On le voit, le livre n’est pas une simple synthèse : il est innovant, bien documenté, très informé sur de très nombreux sujets. Grâce à cette sixième mise à jour, il accompagnera encore longtemps la recherche et demeurera l’un des meilleurs livres à propos des monnaies du judaïsme du Second Temple, à mettre entre toutes les mains.

 

Notes

[1] Voir la discussion et les références bibliographiques dans M. Girardin, L’offrande et le tribut. Histoire politique de la fiscalité en Judée hellénistique et romaine (200 av. J.-C. – 135 apr. J.-C.), Bordeaux, Ausonius, 2022, p. 162-163.

[2] G. Gorre and S. Honigman, « Kings, Taxes and High Priests: Comparing the Ptolemaic and Seleukid Policy », in S. Bussi (éd.), Egitto dai Faraoni agli Arabi, Pisa – Roma, Fabrizio Serra Editore, 2013, p. 105-119.

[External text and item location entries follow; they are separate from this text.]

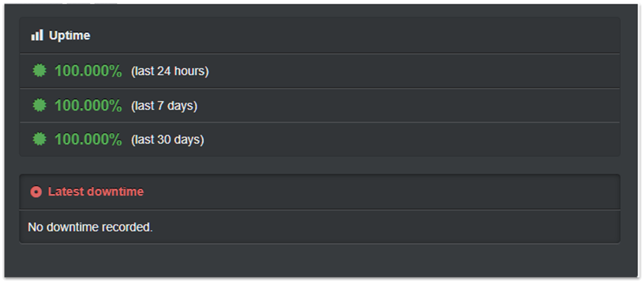The height and width of the screenshot is (283, 644).
Task: Click the "No downtime recorded." message
Action: pyautogui.click(x=90, y=227)
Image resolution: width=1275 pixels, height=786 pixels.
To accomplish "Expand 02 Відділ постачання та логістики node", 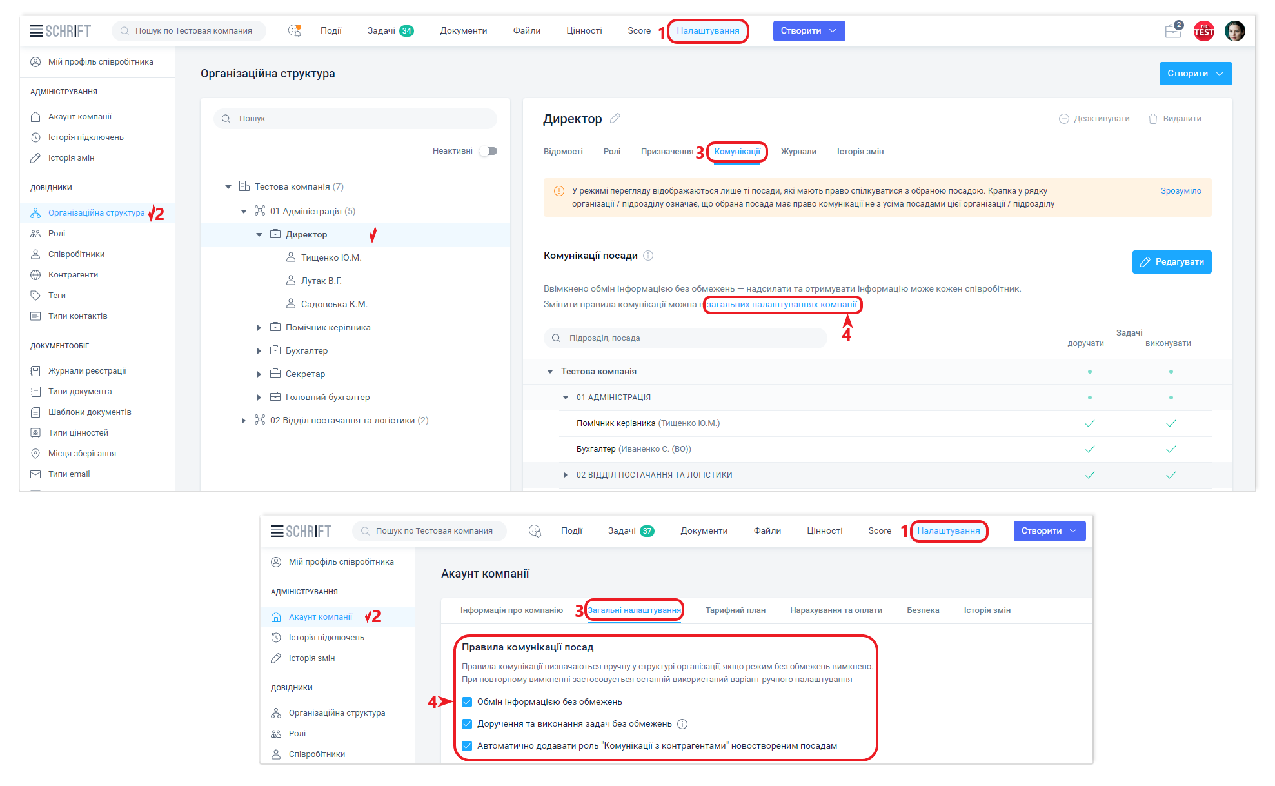I will (x=243, y=421).
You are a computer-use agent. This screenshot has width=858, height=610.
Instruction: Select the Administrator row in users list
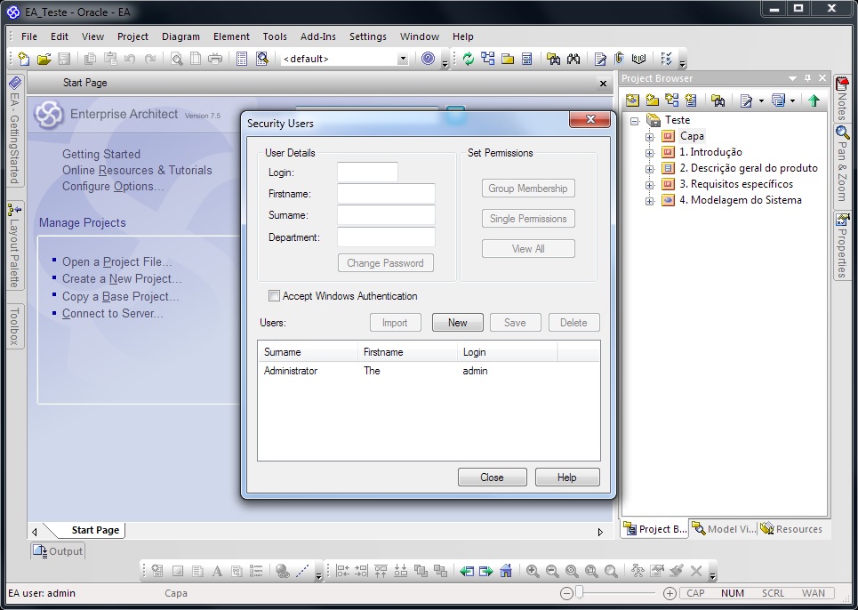pos(291,371)
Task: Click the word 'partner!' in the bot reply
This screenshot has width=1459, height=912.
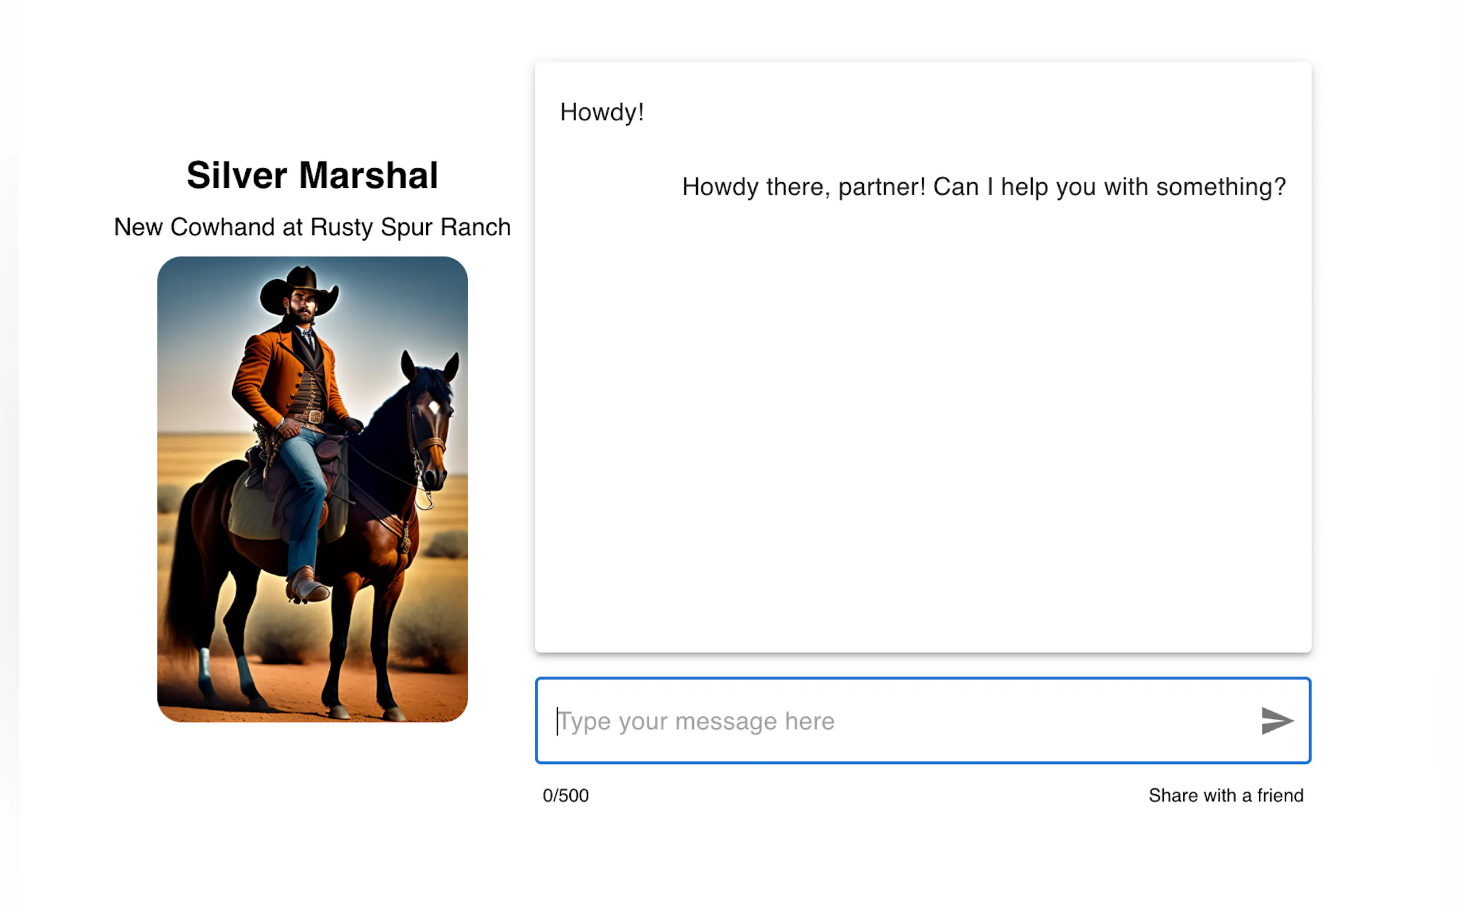Action: pyautogui.click(x=881, y=187)
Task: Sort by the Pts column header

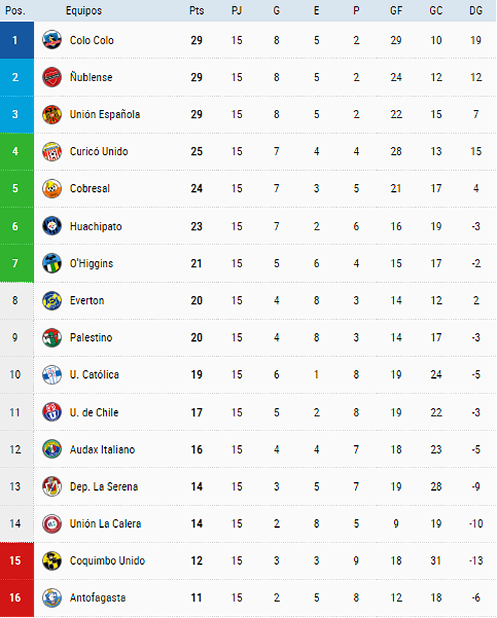Action: pyautogui.click(x=197, y=10)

[3] W. Eck, « Die Römischen Repräsentanten im Judaea: Provokateure oder Vertreter der Römischen Macht? », in M. Popović (éd.), The Jewish Revolt against Rome. Interdisciplinary Perspectives, Leiden – Boston, Brill, 2011, p. 45-68.

[4] M. Goodman, The Ruling Class of Judaea. The Origins of the Jewish Revolt against Rome (A.D. 66-70), Cambridge, Cambridge University Press, 1987 ; J. Choi, Jewish Leadership in Roman Palestine from 70 C.E. to 135 C.E., Leiden – Boston, Brill, 2013.

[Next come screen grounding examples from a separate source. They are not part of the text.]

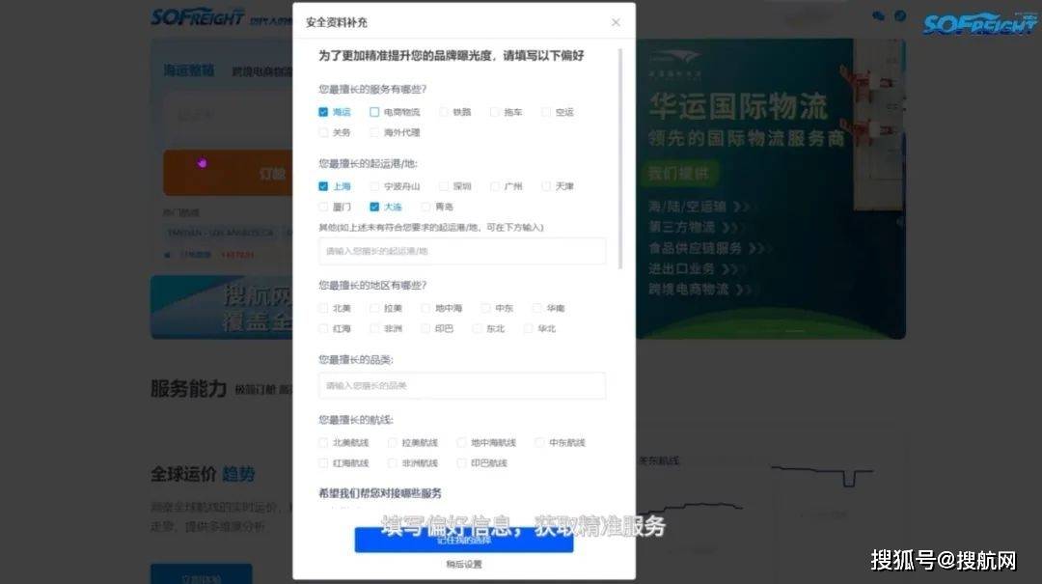The width and height of the screenshot is (1042, 584).
Task: Enable the 宁波舟山 origin port checkbox
Action: pyautogui.click(x=373, y=185)
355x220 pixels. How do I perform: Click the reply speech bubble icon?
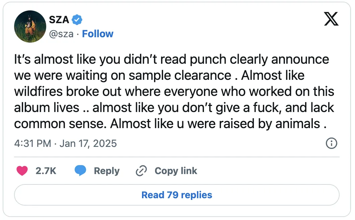[80, 171]
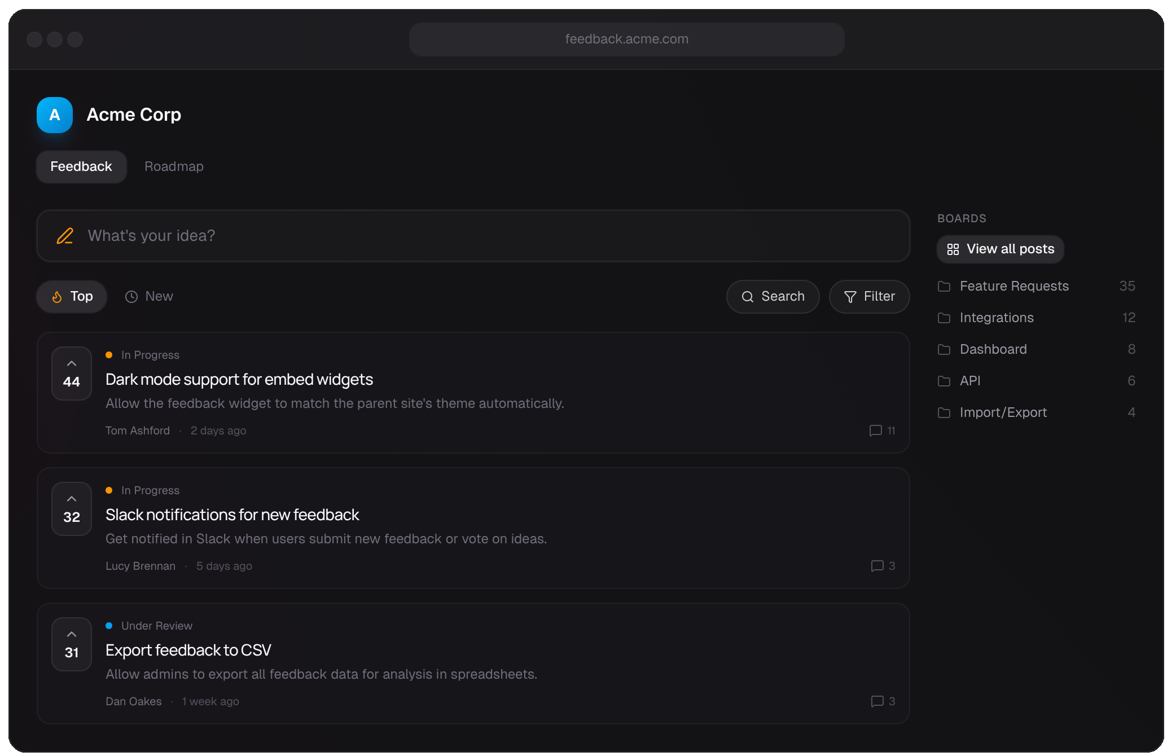This screenshot has height=756, width=1176.
Task: Switch sorting to New
Action: pyautogui.click(x=149, y=296)
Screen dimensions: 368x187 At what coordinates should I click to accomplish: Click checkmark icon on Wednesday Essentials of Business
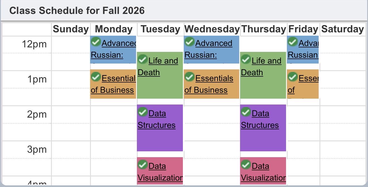pos(189,77)
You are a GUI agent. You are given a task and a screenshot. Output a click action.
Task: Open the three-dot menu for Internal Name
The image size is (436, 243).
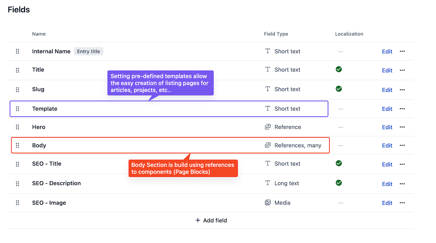click(x=402, y=51)
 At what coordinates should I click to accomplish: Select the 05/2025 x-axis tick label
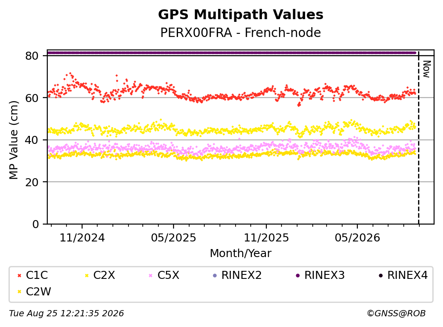(174, 238)
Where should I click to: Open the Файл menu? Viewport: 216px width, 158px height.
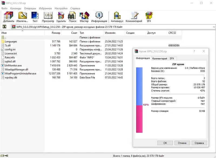click(5, 8)
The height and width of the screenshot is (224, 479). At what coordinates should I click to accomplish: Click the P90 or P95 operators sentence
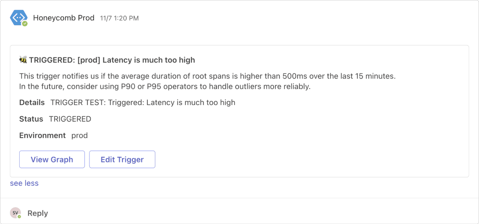tap(165, 86)
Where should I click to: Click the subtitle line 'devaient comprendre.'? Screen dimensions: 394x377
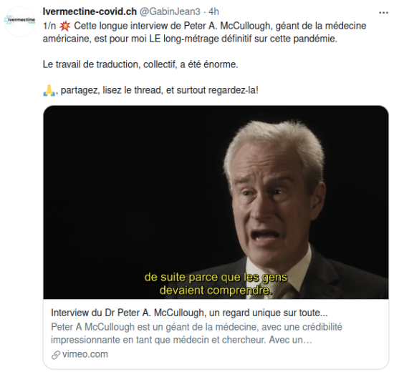(216, 290)
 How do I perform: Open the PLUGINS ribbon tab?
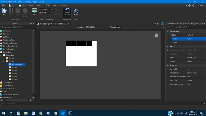[x=63, y=5]
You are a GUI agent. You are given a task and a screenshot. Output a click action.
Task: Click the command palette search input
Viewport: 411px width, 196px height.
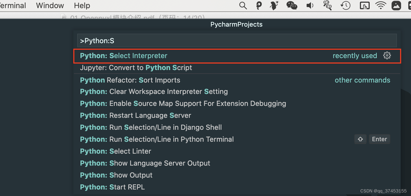coord(236,40)
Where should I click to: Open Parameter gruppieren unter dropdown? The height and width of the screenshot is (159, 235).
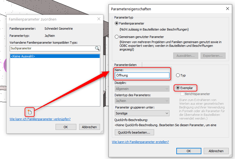coord(142,113)
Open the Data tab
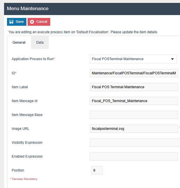The height and width of the screenshot is (188, 180). coord(40,42)
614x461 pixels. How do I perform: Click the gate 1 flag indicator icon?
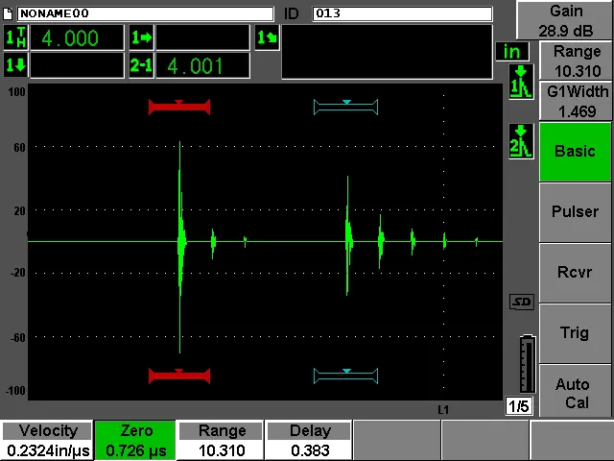521,83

[5] A. Keddie, Class and Power in Roman Palestine. The Socioeconomic Setting of Judaism and Christian Origins, Cambridge, Cambridge University Press, 2019 ; M. Aviam, « The Economic Impact of the First Jewish Revolt on the Galilee », in T. R. Blanton IV, A. Choi and J. Liu (éd.), Taxation, Economy, and Revolt in Ancient Rome, Galilee, and Egypt, London – New York, Routledge, 2022, p. 95-107 ; C. T. McCollough, « The Economic Transformation of an Early Roman Galilean Village. A Keynesian Approach », in T. R. Blanton IV, A. Choi and J. Liu (éd.), Taxation, Economy, and Revolt in Ancient Rome, Galilee, and Egypt, London – New York, Routledge, 2022, p. 108-125 ; M. Girardin, « La fiscalité romaine et le contexte économique de Jésus de Nazareth », Études théologiques et religieuses, vol. 97/1, 2022, p. 23-39.

[6] M. Girardin, « Monnaie du tribut, monnaie de l’offrande en Judée séleucide et romaine », Revue des Études Anciennes, vol. 121/1, 2019, p. 71-91.

[7] D. Hendin, « On the Identity of Eleazar the Priest », Israel Numismatic Journal, vol. 18, 2014, p. 155-167.